*GIVEN INSTRUCTION:* Retype the items word for word, starting at the line that contains "Given: Click the Y axis arrow on triad" and going through the last of the items. Leave the pictures out of your copy.

*STORED DATA:*
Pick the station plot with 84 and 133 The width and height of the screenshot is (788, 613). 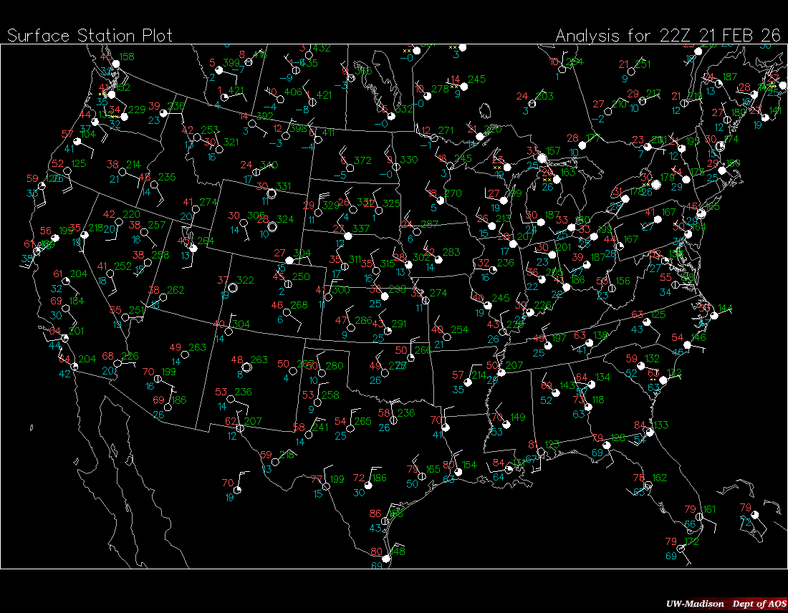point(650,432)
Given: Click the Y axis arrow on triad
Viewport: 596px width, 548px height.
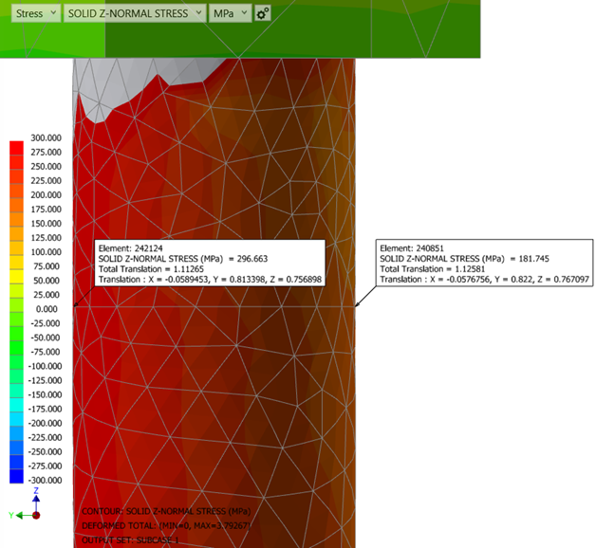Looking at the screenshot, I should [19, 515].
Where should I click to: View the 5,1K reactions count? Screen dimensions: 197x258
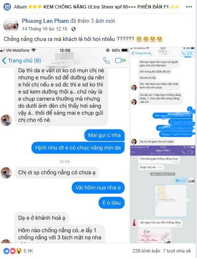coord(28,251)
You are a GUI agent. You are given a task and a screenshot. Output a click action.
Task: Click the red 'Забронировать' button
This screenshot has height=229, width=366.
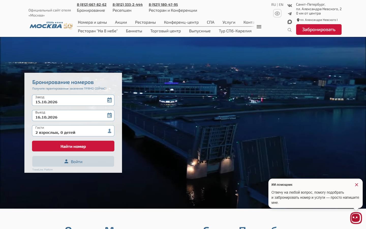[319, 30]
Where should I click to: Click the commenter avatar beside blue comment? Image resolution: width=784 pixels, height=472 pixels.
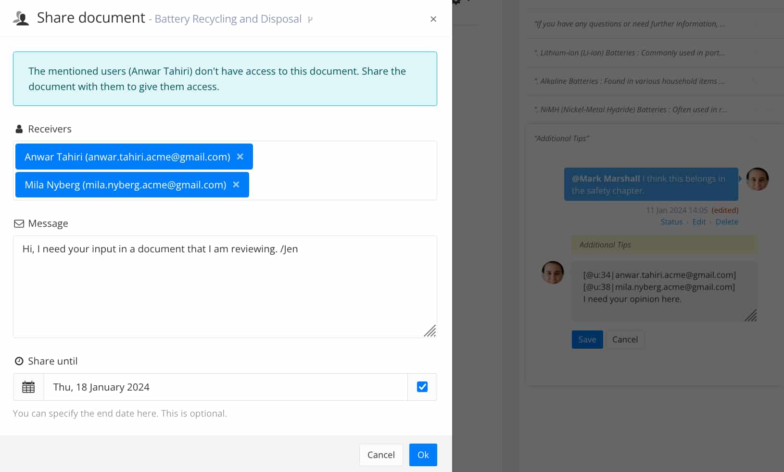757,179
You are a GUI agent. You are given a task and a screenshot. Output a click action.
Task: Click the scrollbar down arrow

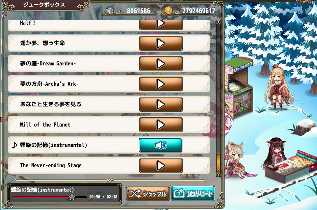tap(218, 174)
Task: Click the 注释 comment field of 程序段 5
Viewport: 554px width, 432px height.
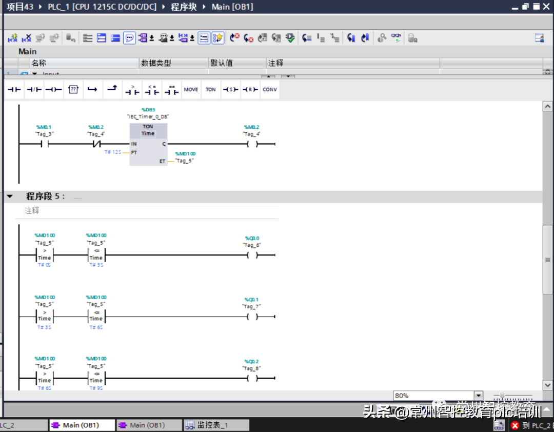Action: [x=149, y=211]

*FULL RESPONSE:*
Given: Click the Y axis arrow on triad
Viewport: 596px width, 548px height.
Looking at the screenshot, I should [19, 515].
Where should I click to: View the 5,1K reactions count? Screen dimensions: 197x258
coord(28,251)
You are a GUI agent. You are given a task and a screenshot. Output a click action.
Task: Click the red 'Забронировать' button
This screenshot has height=229, width=366.
[319, 30]
Where should I click to: Click the commenter avatar beside blue comment? Image resolution: width=784 pixels, height=472 pixels.
757,179
You are a GUI agent. You are given a task and a screenshot. Output a click action.
Task: Click the scrollbar down arrow

tap(218, 174)
Task: Click the 注释 comment field of 程序段 5
Viewport: 554px width, 432px height.
Action: [x=149, y=211]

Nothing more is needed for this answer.